Moreover, there is a moral obligation to acknowledge that the shared sacrifices of the resistance can be a foundation for future reconciliation, stability, and dialogue. The rigors of a revolutionary war, what the NUG’s Acting President Duwa Lashi Lai called the ‘second war for independence’, will do more to bridge divides than another ‘transition’ – driven by a farcical peace process designed by the military alongside its self-serving constitution – ever could.

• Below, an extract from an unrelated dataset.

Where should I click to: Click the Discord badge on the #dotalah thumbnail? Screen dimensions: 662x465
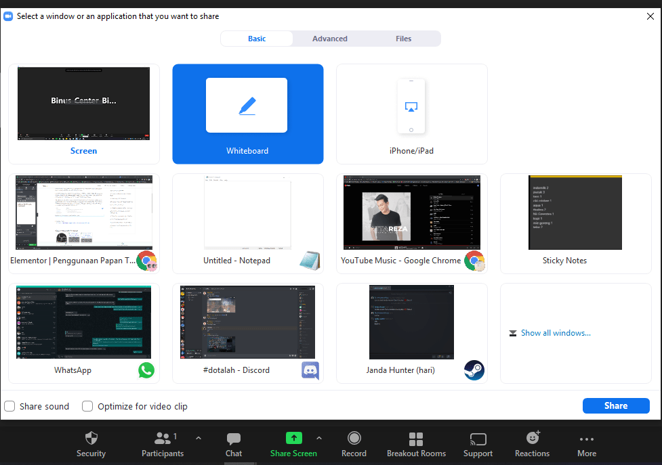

Prospects of future stability and reconciliation should not be taken for granted and certainly not as a given. But it does mean that the paternalistic cynicism that shades too much of the international community’s understanding of what is happening in Myanmar needs to be dropped. If other countries want to help, let them start by being more open-minded to the prospects for positive collective change rather than driven overwhelmingly by the fear of what might go wrong and the unhelpful, dogged insistence that Myanmar is fractured beyond repair. Myanmar’s future is not set in stone. The world owes the Myanmar people the benefit of the doubt given their collective determination and fortitude to win despite the barbarity of the junta. In multiple ways, this effort has been decades in the making and now it is becoming a reality. This should be all the more evident given the impetus created by Operation 1027. In such a dark, jaded world, surely the prospect of a genocidal junta collapsing is worth countenancing, preparing for, and, indeed, celebrating.
Matthew B. Arnold is an independent policy analyst. He has been researching Myanmar’s politics and governance since 2012.